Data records

..........

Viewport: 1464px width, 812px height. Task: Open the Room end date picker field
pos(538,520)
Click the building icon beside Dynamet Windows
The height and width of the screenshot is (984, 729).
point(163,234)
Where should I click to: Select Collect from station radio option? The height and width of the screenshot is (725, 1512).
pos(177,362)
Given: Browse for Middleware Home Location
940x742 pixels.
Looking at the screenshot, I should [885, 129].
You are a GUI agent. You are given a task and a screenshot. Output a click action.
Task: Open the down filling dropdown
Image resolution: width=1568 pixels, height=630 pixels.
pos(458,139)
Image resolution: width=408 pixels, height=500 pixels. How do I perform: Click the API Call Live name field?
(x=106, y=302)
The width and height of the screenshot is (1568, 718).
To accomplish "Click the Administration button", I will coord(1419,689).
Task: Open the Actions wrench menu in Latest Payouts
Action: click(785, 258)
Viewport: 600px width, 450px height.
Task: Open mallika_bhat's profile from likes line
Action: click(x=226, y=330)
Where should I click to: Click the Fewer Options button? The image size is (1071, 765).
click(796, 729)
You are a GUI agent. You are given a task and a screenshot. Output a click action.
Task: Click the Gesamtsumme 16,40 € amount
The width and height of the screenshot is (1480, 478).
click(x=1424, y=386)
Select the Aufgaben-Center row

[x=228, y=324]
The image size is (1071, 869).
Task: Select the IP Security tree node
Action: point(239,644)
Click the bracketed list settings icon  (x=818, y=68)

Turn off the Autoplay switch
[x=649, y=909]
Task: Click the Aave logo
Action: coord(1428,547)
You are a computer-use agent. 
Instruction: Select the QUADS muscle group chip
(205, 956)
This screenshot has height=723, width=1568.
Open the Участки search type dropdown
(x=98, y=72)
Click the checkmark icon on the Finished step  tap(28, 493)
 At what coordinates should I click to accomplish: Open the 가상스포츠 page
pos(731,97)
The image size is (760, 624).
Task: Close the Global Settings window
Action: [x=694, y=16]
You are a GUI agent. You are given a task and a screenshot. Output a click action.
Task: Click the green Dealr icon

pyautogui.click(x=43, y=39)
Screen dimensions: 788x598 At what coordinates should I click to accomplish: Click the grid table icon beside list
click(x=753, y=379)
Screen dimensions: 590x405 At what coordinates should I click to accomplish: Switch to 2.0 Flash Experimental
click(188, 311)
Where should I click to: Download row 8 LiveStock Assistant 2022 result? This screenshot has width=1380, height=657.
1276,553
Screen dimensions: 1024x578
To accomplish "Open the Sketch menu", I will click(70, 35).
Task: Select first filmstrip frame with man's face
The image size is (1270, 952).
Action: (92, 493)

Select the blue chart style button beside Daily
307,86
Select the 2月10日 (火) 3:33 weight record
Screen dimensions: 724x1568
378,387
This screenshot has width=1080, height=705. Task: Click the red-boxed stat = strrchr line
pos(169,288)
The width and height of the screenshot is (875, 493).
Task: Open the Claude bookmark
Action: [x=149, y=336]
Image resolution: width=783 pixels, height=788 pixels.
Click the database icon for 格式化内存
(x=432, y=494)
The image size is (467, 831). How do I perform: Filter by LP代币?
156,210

..........

- [What you should do] Once more, write out the records exactly as they are.

- [Result]
Viewport: 1464px width, 812px height. Task: Open the Room end date picker field
pos(538,520)
Click the building icon beside Dynamet Windows
The height and width of the screenshot is (984, 729).
point(163,234)
Where should I click to: Select Collect from station radio option? The height and width of the screenshot is (725, 1512).
pos(177,362)
Given: Browse for Middleware Home Location
940x742 pixels.
Looking at the screenshot, I should [885, 129].
You are a GUI agent. You are given a task and a screenshot. Output a click action.
Task: Open the down filling dropdown
Image resolution: width=1568 pixels, height=630 pixels.
pos(458,139)
Image resolution: width=408 pixels, height=500 pixels. How do I perform: Click the API Call Live name field?
(x=106, y=302)
The width and height of the screenshot is (1568, 718).
To accomplish "Click the Administration button", I will coord(1419,689).
Task: Open the Actions wrench menu in Latest Payouts
Action: click(785, 258)
Viewport: 600px width, 450px height.
Task: Open mallika_bhat's profile from likes line
Action: click(x=226, y=330)
Where should I click to: Click the Fewer Options button? The image size is (1071, 765).
click(796, 729)
You are a GUI agent. You are given a task and a screenshot. Output a click action.
Task: Click the Gesamtsumme 16,40 € amount
The width and height of the screenshot is (1480, 478).
click(x=1424, y=386)
Select the Aufgaben-Center row

[x=228, y=324]
The image size is (1071, 869).
Task: Select the IP Security tree node
Action: point(239,644)
Click the bracketed list settings icon  (x=818, y=68)

Turn off the Autoplay switch
[x=649, y=909]
Task: Click the Aave logo
Action: coord(1428,547)
You are a computer-use agent. 
Instruction: Select the QUADS muscle group chip
(205, 956)
This screenshot has height=723, width=1568.
Open the Участки search type dropdown
(x=98, y=72)
Click the checkmark icon on the Finished step  tap(28, 493)
 At what coordinates should I click to accomplish: Open the 가상스포츠 page
pos(731,97)
The image size is (760, 624).
Task: Close the Global Settings window
Action: [x=694, y=16]
You are a GUI agent. You are given a task and a screenshot. Output a click action.
Task: Click the green Dealr icon

pyautogui.click(x=43, y=39)
Screen dimensions: 788x598 At what coordinates should I click to accomplish: Click the grid table icon beside list
click(x=753, y=379)
Screen dimensions: 590x405 At what coordinates should I click to accomplish: Switch to 2.0 Flash Experimental
click(188, 311)
Where should I click to: Download row 8 LiveStock Assistant 2022 result? This screenshot has width=1380, height=657.
1276,553
Screen dimensions: 1024x578
To accomplish "Open the Sketch menu", I will click(70, 35).
Task: Select first filmstrip frame with man's face
The image size is (1270, 952).
Action: (92, 493)

Select the blue chart style button beside Daily
307,86
Select the 2月10日 (火) 3:33 weight record
Screen dimensions: 724x1568
378,387
This screenshot has width=1080, height=705. Task: Click the red-boxed stat = strrchr line
pos(169,288)
The width and height of the screenshot is (875, 493).
Task: Open the Claude bookmark
Action: [x=149, y=336]
Image resolution: width=783 pixels, height=788 pixels.
Click the database icon for 格式化内存
(x=432, y=494)
The image size is (467, 831). How do I perform: Filter by LP代币?
156,210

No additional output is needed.